Verbatim repeat, images excluded. Give each entry again as written.

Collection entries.
■ ■ ■ ■ ■

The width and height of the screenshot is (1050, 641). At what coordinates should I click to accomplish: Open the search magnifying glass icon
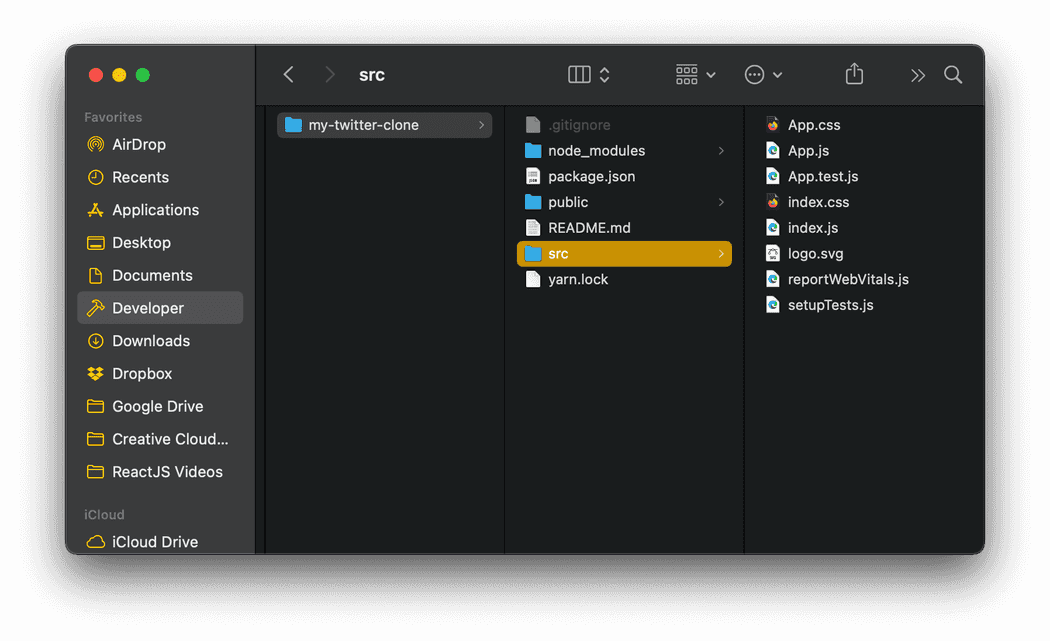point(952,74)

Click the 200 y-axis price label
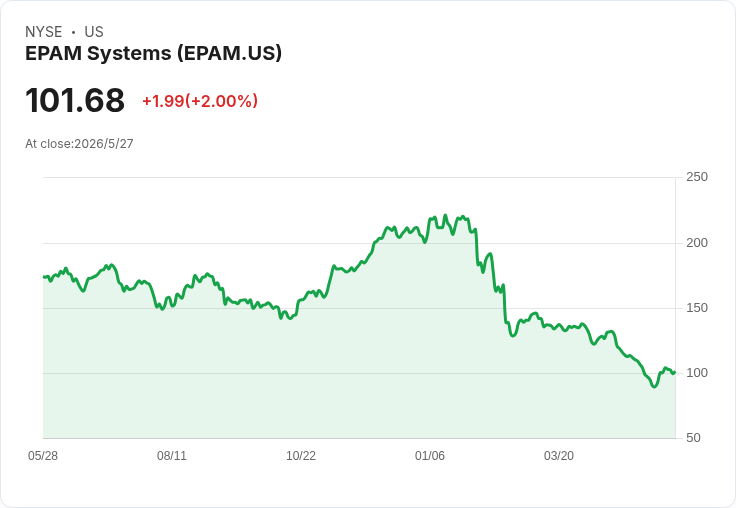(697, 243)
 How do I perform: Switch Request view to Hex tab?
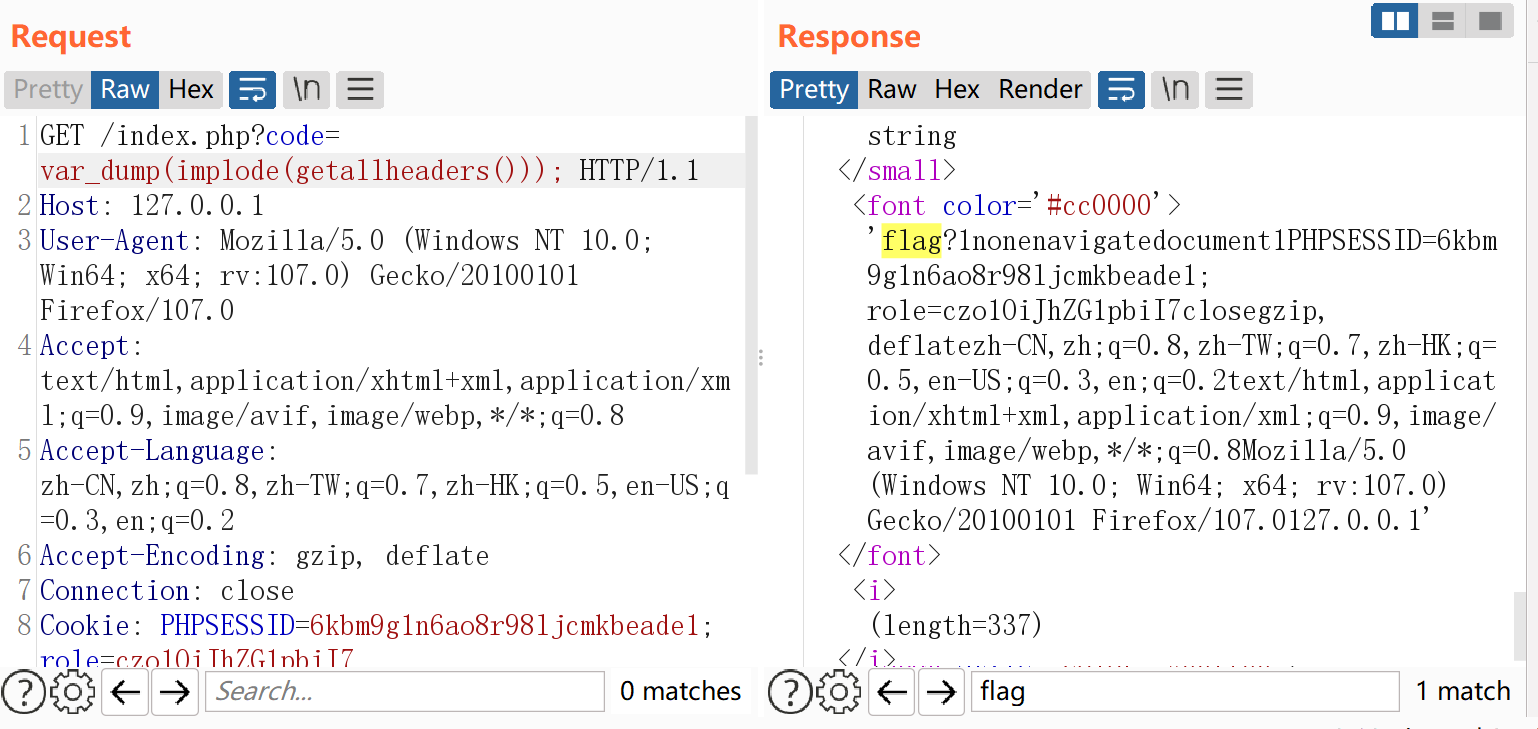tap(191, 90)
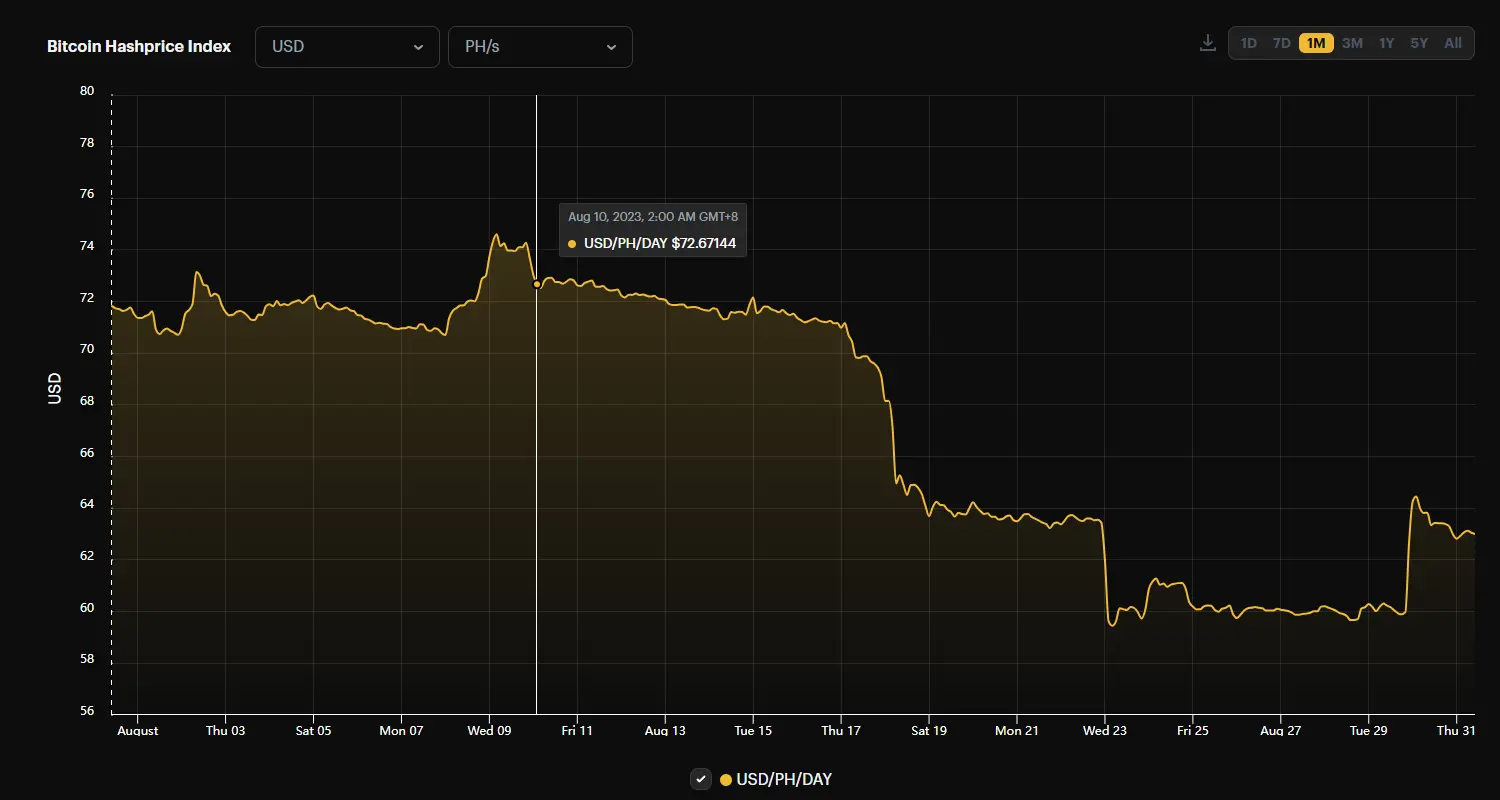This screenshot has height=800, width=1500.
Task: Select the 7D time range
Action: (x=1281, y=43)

■ ■ ■ ■ ■

ANSWER TO THIS EXERCISE.
The width and height of the screenshot is (1050, 641). At what coordinates should I click to accomplish: Open the search magnifying glass icon
point(952,74)

Click the 200 y-axis price label
(697, 243)
 How do I perform: Switch Request view to Hex tab?
tap(191, 90)
This screenshot has height=800, width=1500.
Task: Select the 7D time range
Action: (x=1281, y=43)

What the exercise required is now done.